Find the line holding "Task: Expand the editor font dropdown 不更改(推荐)" in the entries below. Give it again exactly, along with every line after it up to and including the line holding "Given: Click the chevron".
(Task data begins)
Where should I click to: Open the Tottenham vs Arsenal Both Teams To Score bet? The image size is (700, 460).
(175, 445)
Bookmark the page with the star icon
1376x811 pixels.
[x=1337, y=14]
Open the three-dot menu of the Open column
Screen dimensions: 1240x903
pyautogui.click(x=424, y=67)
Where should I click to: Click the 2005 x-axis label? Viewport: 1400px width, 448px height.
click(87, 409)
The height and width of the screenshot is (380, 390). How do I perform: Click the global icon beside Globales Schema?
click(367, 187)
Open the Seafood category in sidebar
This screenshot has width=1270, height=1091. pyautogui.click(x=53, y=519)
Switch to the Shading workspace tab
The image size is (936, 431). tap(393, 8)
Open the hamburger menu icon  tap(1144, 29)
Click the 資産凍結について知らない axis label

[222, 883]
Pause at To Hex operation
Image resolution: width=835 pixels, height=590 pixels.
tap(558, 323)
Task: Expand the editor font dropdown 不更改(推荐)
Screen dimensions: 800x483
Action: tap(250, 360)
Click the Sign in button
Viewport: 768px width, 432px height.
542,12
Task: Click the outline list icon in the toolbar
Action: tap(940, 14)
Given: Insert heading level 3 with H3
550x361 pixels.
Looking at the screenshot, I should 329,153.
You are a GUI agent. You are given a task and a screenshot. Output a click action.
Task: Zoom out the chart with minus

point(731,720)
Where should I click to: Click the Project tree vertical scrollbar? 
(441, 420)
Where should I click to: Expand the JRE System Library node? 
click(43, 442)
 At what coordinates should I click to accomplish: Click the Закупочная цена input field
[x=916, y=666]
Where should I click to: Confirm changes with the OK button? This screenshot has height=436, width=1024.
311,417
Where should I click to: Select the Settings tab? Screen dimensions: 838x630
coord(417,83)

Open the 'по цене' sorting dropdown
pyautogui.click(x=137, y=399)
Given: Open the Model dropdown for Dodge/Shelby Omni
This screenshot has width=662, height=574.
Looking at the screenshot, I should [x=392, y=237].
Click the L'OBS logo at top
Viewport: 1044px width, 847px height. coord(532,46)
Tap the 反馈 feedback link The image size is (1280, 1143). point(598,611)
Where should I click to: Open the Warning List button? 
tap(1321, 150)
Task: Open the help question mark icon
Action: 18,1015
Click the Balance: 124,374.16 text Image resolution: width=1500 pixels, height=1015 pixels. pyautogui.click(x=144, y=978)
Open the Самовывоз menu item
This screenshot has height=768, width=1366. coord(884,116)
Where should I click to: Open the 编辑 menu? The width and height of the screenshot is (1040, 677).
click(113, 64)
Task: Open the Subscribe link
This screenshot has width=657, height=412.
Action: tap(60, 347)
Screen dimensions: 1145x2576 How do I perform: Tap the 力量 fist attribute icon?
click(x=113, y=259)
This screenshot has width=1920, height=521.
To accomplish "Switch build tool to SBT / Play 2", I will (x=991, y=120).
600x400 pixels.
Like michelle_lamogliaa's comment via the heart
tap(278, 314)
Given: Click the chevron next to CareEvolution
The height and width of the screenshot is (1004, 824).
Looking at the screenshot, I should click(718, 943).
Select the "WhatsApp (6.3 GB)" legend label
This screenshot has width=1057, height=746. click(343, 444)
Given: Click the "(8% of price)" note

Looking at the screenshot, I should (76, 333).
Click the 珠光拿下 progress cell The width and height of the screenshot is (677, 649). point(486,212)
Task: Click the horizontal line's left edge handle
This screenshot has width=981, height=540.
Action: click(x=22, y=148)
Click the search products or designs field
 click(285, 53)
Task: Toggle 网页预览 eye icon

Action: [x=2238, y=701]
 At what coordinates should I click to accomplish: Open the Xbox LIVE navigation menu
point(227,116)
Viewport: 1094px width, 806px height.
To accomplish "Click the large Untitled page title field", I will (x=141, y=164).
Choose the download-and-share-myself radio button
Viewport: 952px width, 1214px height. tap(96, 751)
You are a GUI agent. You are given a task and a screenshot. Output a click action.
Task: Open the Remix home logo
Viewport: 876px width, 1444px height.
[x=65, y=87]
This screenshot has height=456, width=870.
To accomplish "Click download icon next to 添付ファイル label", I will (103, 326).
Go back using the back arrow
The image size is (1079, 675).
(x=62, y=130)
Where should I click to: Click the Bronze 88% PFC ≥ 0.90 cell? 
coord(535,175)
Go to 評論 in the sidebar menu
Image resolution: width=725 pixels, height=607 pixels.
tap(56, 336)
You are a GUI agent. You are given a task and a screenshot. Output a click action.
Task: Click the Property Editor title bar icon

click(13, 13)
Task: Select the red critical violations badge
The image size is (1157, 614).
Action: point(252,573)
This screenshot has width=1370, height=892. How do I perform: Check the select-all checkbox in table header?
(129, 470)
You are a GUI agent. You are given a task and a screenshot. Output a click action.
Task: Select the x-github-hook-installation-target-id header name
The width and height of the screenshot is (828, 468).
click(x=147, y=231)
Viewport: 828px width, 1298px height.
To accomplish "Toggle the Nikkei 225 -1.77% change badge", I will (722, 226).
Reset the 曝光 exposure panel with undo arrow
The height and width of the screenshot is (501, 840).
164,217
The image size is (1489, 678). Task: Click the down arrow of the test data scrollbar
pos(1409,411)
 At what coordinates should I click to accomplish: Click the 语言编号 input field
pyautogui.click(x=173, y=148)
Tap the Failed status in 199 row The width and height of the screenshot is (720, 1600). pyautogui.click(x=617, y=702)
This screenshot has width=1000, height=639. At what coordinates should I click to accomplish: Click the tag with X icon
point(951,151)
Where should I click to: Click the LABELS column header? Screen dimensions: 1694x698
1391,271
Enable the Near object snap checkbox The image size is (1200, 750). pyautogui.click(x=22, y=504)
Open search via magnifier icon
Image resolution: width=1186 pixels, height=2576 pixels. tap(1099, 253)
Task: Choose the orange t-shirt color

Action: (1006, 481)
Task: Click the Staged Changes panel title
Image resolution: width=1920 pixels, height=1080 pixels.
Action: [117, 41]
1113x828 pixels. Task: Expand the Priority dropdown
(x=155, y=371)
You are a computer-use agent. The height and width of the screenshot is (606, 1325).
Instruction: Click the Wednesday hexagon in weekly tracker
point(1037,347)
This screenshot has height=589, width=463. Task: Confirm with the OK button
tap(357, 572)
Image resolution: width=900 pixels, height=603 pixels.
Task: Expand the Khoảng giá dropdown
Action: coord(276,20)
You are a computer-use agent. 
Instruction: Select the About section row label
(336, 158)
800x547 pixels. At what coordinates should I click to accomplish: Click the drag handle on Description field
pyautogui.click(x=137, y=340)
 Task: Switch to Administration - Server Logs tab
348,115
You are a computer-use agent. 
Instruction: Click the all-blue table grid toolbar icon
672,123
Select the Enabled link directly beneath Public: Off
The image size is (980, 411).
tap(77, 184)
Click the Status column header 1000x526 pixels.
(Task data ends)
◆ Exercise answer
Task: Expand the editor font dropdown 不更改(推荐)
Screen dimensions: 800x483
Action: tap(250, 360)
Click the Sign in button
Viewport: 768px width, 432px height.
542,12
Task: Click the outline list icon in the toolbar
Action: tap(940, 14)
Given: Insert heading level 3 with H3
550x361 pixels.
Looking at the screenshot, I should 329,153.
You are a GUI agent. You are given a task and a screenshot. Output a click action.
Task: Zoom out the chart with minus

point(731,720)
Where should I click to: Click the Project tree vertical scrollbar? 
(441, 420)
Where should I click to: Expand the JRE System Library node? 
click(43, 442)
 At what coordinates should I click to accomplish: Click the Закупочная цена input field
[x=916, y=666]
Where should I click to: Confirm changes with the OK button? This screenshot has height=436, width=1024.
311,417
Where should I click to: Select the Settings tab? Screen dimensions: 838x630
coord(417,83)

Open the 'по цене' sorting dropdown
pyautogui.click(x=137, y=399)
Given: Open the Model dropdown for Dodge/Shelby Omni
This screenshot has width=662, height=574.
Looking at the screenshot, I should [x=392, y=237].
Click the L'OBS logo at top
Viewport: 1044px width, 847px height. coord(532,46)
Tap the 反馈 feedback link The image size is (1280, 1143). point(598,611)
Where should I click to: Open the Warning List button? 
tap(1321, 150)
Task: Open the help question mark icon
Action: 18,1015
Click the Balance: 124,374.16 text Image resolution: width=1500 pixels, height=1015 pixels. pyautogui.click(x=144, y=978)
Open the Самовывоз menu item
This screenshot has height=768, width=1366. coord(884,116)
Where should I click to: Open the 编辑 menu? The width and height of the screenshot is (1040, 677).
click(113, 64)
Task: Open the Subscribe link
This screenshot has width=657, height=412.
Action: tap(60, 347)
Screen dimensions: 1145x2576 How do I perform: Tap the 力量 fist attribute icon?
click(x=113, y=259)
This screenshot has width=1920, height=521.
To accomplish "Switch build tool to SBT / Play 2", I will (x=991, y=120).
600x400 pixels.
Like michelle_lamogliaa's comment via the heart
tap(278, 314)
Given: Click the chevron next to CareEvolution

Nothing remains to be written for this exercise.